CUDA compiler for Visual C++ not recognizing template constants ?

I recently added BIGint arbitrary precision class to my gxLibrary ( https://sourceforge.net/projects/gxlibrary ) , which allows work with large integers on CUDA (and AMP and CPU too), like:

intB<128> A=7, B=99, C=A/B;
A>>=1;  B++;

Internally intB class has defined constant integer which represent how many 32bit unsigned ints are used. Something like:

static const int N= Nbits/32;

When I decided to optimize some operations for low Ns (for example N==4 for 128bit, or N==3 for 96 bit), I used something like this in code:

intB& operator++(){
	switch (N){
		case 4: if (!++d[0]) if (!++d[1]) if (!++d[2]) ++d[3]; break; 
		case 3: if (!++d[0]) if (!++d[1]) ++d[2]; break;
		case 2: if (!++d[0]) ++d[1]; break;
		case 1: ++d[0]; break;
		default:
			for (int i=4; i<N; i++){
				++d[i];
				if (d[i]) break;
			}
	}
	return *this;
}

Since ‘N’ used above is constant (templates are defined at compile time), compilers should remove any unneeded code paths already at compile time, so switch(N) actually become just part of code for given N - and it works exactly like that when compiled for CPU or AMP ( gxLibrary compile code for all three: CUDA/AMP/CPU )

But in case of CUDA compiler, it appears not to recognize that N is constant, since it is giving multiple “subscript out of range” warnings (code has d[3], even when N==2, but that part where d[3] is used should have been eliminated at compile time ).

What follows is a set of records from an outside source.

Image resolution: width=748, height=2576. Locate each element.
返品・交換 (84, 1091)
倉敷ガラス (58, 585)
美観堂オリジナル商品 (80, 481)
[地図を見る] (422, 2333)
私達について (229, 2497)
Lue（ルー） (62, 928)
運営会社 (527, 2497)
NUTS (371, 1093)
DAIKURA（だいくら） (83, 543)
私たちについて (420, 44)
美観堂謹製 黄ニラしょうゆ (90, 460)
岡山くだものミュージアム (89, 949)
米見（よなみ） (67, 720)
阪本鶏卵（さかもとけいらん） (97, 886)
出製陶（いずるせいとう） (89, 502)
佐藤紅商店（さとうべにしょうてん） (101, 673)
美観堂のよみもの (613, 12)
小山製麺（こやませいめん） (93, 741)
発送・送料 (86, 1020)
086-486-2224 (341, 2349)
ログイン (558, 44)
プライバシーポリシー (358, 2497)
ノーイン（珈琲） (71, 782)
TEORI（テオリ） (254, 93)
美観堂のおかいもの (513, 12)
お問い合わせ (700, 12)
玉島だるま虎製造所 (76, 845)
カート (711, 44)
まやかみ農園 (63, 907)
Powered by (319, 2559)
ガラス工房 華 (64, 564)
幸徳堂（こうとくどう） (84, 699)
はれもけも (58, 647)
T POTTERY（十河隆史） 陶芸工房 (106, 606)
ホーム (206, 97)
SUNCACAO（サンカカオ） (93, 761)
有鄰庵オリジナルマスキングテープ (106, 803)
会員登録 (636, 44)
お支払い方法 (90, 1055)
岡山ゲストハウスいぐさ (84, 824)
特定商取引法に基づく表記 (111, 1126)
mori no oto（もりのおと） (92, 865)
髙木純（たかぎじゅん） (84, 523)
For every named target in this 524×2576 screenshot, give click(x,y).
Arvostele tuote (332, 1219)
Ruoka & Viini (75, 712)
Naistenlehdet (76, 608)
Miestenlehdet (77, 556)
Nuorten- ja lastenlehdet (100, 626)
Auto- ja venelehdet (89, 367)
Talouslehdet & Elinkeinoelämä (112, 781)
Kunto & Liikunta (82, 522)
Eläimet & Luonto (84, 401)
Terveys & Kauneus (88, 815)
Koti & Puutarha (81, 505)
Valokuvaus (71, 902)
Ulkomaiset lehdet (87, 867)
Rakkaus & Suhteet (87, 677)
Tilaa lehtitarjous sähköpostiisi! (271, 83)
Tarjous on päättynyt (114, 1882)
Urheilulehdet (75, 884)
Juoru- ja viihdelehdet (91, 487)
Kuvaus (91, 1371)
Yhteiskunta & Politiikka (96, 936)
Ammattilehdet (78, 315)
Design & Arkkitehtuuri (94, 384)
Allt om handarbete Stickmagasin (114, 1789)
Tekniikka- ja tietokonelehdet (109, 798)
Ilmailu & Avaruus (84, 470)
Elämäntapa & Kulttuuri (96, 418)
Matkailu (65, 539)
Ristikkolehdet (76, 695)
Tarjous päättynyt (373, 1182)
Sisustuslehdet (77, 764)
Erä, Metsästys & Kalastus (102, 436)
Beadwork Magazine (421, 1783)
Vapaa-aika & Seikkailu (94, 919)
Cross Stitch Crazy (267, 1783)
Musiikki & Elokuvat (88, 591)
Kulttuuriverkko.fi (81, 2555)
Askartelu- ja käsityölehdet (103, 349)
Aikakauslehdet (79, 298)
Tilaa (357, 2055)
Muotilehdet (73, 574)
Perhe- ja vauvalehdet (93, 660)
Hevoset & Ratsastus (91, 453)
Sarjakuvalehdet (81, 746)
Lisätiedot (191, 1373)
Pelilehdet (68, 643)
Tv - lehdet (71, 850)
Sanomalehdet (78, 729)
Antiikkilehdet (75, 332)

While I could ignore warnings, my main question is if those are only warnings , or CUDA compiler also failed to remove unneeded code paths and left those “if (N==xyz)” comparisons or “switch(N)” code ? In which case it would also have slight performance impact.

are you compiling a debug or release project? Stated another way, are you compiling with -G switch?

You can figure out what code is actually present by inspecting the PTX or SASS code generated.

Compiler warnings appear both with debug compile or release compile.

It was not possible for me to easily check PTX or SASS, since Nsight is not able to map source code to PTX/SASS if global function header is part of #define macro (which I use in gxLibrary), or I would have done it sooner.

But I decided to make minimal test CUDA app that would have similar case, and check with that:

const int CONST=2;

__global__ void test_cu(int* gpuData){
	int res, d[2]={2,3};
	switch (CONST){
		case 1: res=d[0]; break;
		case 2: res=d[1]; break;
		default:
			res=d[2];
	}
	gpuData[ threadIdx.x]=res;
}

Above code should always resolve to gpuData[ threadIdx.x]=3

Good news is that, when compiled for Release, CUDA compiler does good job and optimize this. Entire SASS code looks like:

1	     MOV R1, c[0x0][0x44];	
2	     S2R R0, SR_TID.X;	
3	     MOV32I R2, 0x3;	
4	     ISCADD R0, R0, c[0x0][0x140], 0x2;	
5	     ST [R0], R2;	
6	     EXIT;

Bad news is that, even when compiling for Release where compiler ‘eventually’ remove things like ‘res=d[2]’, CUDA compiler still shows warnings (I guess it emits warnings before optimization stage).

Another bad news is that when compiled for Debug, there is no apparent optimization and complete switch(CONST) code remains - which indicate that CUDA compiler is not doing this optimizations for Debug builds (and also explain why debug builds are significantly slower). I wonder if there is CUDA option in VisualStudio that allow CUDA debug build with optimizations - but that is not related to my initial question.

Conclusion here is that NVidia CUDA compiler correctly optimize out switch() parts based on constant only in Release build, and it even then issue warnings for code paths that will never be reached (ie those it will optimize out), while in Debug builds it seems that Nvidia compiler do not optimize things.

The fact that the device compiler does not optimize when compiled with -G is a common observation. There are a variety of reasons for this. One is that when attempting to debug code, it’s convenient to have something that approximately represents the original source code, so as to facilitate things like source-level debugging (e.g. setting breakpoints at particular lines of source code). The fully optimized code can make wholesale changes to program organization at the assembly level such that it is nearly impossible to map it back to the original source code.

True, but not directly an issue here - even if it would be nice if there is option to build CUDA debug mode with or without optimizations.

Issue here for me is that even if built for Release, CUDA compiler report warnings about lines of code that it will remove. But at least now I know those are false warnings.